A CPI do Orçamento acabou cassando os mandatos do presidente da Câmara, Ibsen Pinheiro (MDB-RS), injustamente, e do líder do MDB, Genebaldo Correia (BA), entre outros. A CPI dos Correios, em 2005, fruto de uma denúncia do presidente do PTB, Roberto Jefferson (RJ), resultou na sua própria cassação, e de outros parlamentares, como o então deputado José Dirceu (PT- SP). Desfecho surpreendente teve a do Judiciário, em 1989. Antônio Carlos Magalhães (PFL-BA), no segundo mandato como presidente do Senado, protagonizou a abertura da CPI, contra a corrupção, o tráfico de influências, a má gestão
e o nepotismo no Judiciário.
Renúncias
Alguns senadores à época, como Marina Silva (PT), Geraldo Melo(PSDB) e Roberto Freire (PPS), temiam o risco de confronto entre os Poderes. Para o ministro Carlos Velloso, então vice-presidente do STF, “uma CPI desse tipo, generalizando acusações contra juízes, simplesmente expõe o Judiciário à execração pública, levando o descrédito às suas decisões”. A própria OAB, que defendia desde a Constituinte a criação de mecanismos de controle externo do Judiciário, repeliu a iniciativa. Para então presidente, Reginaldo de Castro, estaria “se criando no Brasil um tribunal de exceção”.
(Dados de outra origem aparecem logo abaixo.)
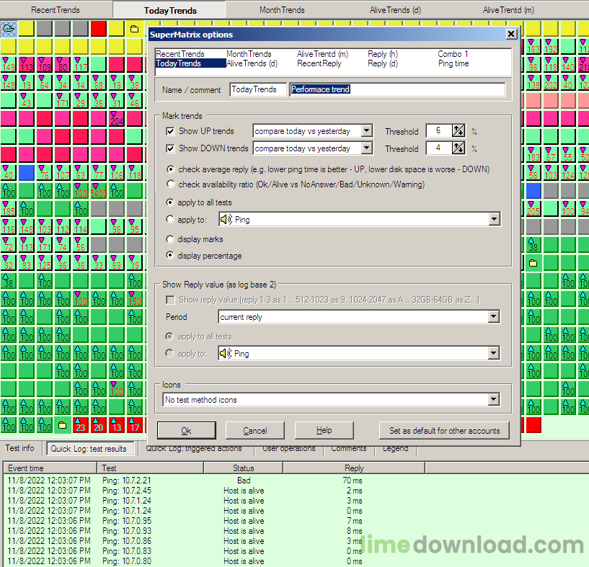Image resolution: width=589 pixels, height=567 pixels.
Task: Click the folder icon in the yellow top-row cell
Action: click(x=134, y=30)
A CPI não desmoralizou o Judiciário nem provocou abalos institucionais. Apurou denúncias de crimes e corrupção que impactaram a opinião pública, com destaque para a ligação do senador Luiz Estevão (MDB-DF, cujo mandato foi cassado em 2000) com o desvio de R$ 169 milhões das obras de construção do Tribunal Regional do Trabalho de São Paulo, onde pontificava a figura do “Juiz Lalau”: Nicolau dos Santos Neto, presidente da Corte, que foi condenado a 26 anos de prisão pelos crimes de peculato, estelionato e corrupção passiva.
ACM emergiu da CPI do Judiciário como paladino do combate à corrupção, porém não conseguiu manter a presidência do Senado em 2001, sendo substituído por Jader Barbalho (MDB). Os dois senadores viviam se digladiando e acabariam envolvidos no escândalo do Painel do Senado. ACM havia revelado a lista de todos que votaram contra e a favor de Luiz Estevão na sessão secreta que resultou na cassação do mandato do ex-senador, em junho de 2000. A crise culminou com as renúncias de Antônio Carlos Magalhães e José Roberto Arruda, na época líder do governo no Senado.